### ЗАДАНИЕ И ТРЕБОВАНИЯ
Когда, согласно тексту о Паруйре Севаке, было написано стихотворение «Стареем…»?

### ФРАГМЕНТ ТЕКСТА
= = = = =
И в безысходном мире ищем какой-то выход

№ 2021 / 24, 23.06.2021, автор: Руслан СЕМЯШКИН (г. СИМФЕРОПОЛЬ)

     Пятьдесят лет назад Советская Армения буквально всколыхнулась от трагической вести, в правдивость которой многие просто отказывались   верить. Армянский народ испытал тогда шок, а затем и боль утраты, неизбывную скорбь,  ведь трагедия, произошедшая на дороге из Советашена в Ереван, вырвала из народных объятий одного из самых славных сыновей этой цветущей республики, ее народного любимца, поэта широчайшего дарования, мыслившего нестандартно, абстрактно и жившего в особом мире грез, где реальное теснейшим образом переплеталось с замысловатым вымыслом, с космическими далями, с самыми высокими материями, так и оставшимися до конца неосмысленными как и ушедшим в вечность поэтом, так и теми, кто скрупулезно постигал и продолжает приобщаться сегодня к феноменальному творчеству великого художника, известного под именем Паруйр Севак.   
     Как же рано покинул мир этот удивительный поэт и философ, имевший особый взгляд на все происходящее! А ведь будучи в самом рассвете лет, за долго до гибели, в декабре 1963 года он напишет стихотворение «Стареем…», в котором будет рассуждать о том, что поэт, то бишь он сам, начинает стареть. Не странно ли, все ж таки не было ему тогда еще и сорока? А может в нем жило какое-то предчувствие раннего ухода, учитывая при этом и то, что в поэзии Севака жила и некоторая магия и не только слов, но и смыслов? Не знаю, но каждый раз, когда думаешь о судьбе Паруйра и перечитываешь нижеприведенные строки становится грустно…  

                                          Стареем, Паруйр Севак! 
                                          Стареем, дорогой! 
                                          Все меньше и меньше бродим –  
                                          не остается времени. 
                                          Редко грустим без причины –  
                                          слишком много причин. 
                                          Мало читаем – много пишем. 
                                          Много думаем – мало спим. 
                                          Потому-то слово «бессонница» стало для нас 
                                                                                                                  панацеей, 
                                          чтобы хоть как-то нервы расшатанные успокоить… 
                                          
                                          Стареем, Паруйр Севак! 
                                          Стареем, дорогой!
= = = = =
### Записи из набора данных
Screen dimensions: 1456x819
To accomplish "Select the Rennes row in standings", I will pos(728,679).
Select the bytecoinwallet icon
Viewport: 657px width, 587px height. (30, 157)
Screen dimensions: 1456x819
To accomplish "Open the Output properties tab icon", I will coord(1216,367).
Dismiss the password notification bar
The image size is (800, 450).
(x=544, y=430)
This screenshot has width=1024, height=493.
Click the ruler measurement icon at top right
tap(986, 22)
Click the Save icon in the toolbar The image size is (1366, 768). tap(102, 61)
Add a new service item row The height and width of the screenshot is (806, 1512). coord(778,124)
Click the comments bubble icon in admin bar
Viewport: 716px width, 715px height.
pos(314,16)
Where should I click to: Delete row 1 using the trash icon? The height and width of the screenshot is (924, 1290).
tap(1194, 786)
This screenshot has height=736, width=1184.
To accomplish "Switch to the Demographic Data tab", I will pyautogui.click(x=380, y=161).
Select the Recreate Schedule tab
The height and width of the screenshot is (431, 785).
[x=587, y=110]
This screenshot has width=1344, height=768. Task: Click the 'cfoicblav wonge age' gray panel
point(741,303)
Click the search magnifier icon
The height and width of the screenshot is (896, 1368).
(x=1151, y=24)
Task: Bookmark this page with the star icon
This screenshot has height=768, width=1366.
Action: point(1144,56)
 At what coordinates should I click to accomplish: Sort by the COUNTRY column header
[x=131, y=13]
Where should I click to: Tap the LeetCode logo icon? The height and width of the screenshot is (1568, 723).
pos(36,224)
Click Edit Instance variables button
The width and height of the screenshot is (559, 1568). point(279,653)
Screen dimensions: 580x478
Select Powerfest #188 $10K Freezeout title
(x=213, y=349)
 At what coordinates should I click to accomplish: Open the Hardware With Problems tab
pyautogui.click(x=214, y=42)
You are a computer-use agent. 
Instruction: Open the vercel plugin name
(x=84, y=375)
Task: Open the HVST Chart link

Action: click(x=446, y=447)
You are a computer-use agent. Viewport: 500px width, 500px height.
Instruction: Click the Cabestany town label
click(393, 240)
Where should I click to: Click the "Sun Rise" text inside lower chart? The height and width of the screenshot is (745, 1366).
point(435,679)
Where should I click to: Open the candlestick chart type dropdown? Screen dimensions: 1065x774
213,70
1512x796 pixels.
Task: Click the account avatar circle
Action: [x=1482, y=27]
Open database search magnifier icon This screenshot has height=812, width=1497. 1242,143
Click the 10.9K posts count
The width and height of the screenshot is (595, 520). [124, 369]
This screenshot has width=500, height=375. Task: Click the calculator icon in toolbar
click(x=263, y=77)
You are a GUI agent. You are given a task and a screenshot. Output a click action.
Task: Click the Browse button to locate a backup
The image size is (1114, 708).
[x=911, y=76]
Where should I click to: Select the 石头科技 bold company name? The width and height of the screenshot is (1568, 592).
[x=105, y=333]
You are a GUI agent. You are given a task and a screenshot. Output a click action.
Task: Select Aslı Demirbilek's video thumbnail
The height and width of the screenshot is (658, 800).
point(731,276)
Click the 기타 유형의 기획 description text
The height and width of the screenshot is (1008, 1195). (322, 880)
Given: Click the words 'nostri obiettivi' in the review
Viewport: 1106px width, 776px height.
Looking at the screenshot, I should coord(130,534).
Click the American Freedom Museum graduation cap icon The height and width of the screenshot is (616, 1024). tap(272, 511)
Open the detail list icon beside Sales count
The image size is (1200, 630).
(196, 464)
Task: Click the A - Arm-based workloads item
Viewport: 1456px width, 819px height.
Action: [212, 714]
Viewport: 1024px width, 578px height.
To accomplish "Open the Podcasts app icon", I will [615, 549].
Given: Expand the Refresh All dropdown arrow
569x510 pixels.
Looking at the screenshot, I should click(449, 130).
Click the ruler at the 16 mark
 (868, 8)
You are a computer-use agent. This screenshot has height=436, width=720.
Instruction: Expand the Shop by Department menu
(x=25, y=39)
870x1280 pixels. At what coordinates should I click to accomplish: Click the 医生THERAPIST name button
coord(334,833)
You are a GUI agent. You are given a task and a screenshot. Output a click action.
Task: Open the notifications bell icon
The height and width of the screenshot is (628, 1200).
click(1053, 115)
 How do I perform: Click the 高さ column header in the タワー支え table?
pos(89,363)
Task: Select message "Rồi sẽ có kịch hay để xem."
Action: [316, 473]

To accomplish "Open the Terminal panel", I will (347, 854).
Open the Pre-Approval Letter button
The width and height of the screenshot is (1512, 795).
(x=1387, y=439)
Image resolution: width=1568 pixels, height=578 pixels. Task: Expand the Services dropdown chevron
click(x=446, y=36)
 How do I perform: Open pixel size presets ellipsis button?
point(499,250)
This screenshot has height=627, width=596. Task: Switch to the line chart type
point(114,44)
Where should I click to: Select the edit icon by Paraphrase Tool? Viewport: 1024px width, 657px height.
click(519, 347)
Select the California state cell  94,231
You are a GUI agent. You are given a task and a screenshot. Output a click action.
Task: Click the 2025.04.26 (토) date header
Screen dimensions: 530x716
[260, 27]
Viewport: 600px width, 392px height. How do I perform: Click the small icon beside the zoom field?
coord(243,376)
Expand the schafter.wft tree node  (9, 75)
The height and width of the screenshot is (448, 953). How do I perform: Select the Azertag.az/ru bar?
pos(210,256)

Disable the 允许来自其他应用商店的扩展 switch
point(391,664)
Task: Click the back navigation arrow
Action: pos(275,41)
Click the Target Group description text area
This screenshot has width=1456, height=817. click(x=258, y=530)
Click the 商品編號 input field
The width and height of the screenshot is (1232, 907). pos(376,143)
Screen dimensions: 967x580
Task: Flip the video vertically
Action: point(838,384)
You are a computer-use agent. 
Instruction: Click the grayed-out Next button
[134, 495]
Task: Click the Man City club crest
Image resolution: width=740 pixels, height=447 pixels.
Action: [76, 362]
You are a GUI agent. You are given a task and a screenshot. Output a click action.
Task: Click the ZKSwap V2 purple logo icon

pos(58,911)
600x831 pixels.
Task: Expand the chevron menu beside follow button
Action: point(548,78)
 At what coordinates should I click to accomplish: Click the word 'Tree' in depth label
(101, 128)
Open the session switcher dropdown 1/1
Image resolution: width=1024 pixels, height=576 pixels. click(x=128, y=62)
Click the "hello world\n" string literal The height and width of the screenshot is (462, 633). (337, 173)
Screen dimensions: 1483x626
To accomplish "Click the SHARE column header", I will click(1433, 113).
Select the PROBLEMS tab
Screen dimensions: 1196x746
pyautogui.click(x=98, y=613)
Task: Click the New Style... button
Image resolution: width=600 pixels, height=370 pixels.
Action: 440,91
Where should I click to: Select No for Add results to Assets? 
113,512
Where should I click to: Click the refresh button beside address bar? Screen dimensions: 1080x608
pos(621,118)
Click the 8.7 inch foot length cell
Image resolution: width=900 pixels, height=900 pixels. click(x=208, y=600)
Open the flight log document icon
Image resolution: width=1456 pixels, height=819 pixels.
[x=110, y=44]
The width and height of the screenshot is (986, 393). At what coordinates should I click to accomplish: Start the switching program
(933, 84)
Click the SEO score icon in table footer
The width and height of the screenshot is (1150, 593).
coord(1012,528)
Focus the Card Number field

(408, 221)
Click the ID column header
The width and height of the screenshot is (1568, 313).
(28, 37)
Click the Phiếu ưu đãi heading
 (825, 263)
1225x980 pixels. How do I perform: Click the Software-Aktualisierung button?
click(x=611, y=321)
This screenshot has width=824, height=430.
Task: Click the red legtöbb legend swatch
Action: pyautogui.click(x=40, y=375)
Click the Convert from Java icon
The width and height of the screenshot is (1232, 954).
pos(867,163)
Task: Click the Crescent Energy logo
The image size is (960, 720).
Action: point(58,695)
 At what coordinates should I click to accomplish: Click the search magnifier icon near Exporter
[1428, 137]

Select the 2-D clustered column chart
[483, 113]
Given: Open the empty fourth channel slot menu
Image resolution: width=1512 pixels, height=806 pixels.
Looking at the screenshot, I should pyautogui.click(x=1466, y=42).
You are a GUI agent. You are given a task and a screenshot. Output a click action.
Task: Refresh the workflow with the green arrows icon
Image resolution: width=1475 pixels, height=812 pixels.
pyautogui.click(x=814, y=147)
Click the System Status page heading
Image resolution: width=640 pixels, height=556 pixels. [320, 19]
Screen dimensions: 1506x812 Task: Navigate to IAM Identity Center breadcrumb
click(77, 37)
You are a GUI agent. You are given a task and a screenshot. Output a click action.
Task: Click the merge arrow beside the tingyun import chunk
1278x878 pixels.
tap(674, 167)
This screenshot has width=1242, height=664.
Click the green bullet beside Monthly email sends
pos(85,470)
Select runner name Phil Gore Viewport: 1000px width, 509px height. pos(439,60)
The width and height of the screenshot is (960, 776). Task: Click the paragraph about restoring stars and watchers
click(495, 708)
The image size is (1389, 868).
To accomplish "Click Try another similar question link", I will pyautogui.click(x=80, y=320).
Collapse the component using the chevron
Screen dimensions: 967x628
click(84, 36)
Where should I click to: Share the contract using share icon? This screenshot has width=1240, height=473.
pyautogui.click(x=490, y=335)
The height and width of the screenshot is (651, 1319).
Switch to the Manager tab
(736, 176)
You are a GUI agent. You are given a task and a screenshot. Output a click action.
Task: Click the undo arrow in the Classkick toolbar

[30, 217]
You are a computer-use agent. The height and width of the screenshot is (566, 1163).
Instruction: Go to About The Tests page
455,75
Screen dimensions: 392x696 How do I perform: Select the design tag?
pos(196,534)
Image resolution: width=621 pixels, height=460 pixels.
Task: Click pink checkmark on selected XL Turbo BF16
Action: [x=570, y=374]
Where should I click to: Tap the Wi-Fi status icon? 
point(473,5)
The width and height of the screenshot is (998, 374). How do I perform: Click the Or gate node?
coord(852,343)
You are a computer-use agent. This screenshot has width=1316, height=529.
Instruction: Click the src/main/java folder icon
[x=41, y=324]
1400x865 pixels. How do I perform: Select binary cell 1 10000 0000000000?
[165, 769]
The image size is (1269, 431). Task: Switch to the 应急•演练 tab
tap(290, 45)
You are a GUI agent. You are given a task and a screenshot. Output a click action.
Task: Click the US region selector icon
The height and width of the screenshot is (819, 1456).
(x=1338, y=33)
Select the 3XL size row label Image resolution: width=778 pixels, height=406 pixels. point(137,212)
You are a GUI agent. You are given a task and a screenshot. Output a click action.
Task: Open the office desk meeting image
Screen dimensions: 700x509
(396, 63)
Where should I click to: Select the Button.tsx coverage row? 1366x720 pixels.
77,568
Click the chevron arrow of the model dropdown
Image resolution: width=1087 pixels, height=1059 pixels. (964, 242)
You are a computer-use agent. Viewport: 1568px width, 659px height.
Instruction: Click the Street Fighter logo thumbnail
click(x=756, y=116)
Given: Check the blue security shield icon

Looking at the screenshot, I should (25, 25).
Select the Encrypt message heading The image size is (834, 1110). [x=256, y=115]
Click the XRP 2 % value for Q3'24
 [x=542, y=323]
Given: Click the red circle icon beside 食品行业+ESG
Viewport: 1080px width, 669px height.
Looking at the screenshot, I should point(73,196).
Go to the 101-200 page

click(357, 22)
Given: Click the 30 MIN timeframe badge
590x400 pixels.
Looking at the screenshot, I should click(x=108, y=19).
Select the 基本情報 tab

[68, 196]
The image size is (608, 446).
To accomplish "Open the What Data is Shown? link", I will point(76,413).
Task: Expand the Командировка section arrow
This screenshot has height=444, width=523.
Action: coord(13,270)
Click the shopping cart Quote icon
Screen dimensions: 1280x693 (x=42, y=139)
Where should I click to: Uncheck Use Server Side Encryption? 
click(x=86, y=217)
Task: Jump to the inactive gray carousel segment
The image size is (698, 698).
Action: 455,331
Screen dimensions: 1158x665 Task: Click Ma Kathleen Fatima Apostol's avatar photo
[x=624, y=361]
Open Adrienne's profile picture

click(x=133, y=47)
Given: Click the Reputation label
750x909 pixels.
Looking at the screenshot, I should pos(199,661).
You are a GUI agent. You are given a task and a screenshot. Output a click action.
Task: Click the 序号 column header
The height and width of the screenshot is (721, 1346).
= = = = =
### РЕШЕНИЕ ЗАДАНИЯ
В декабре 1963 года.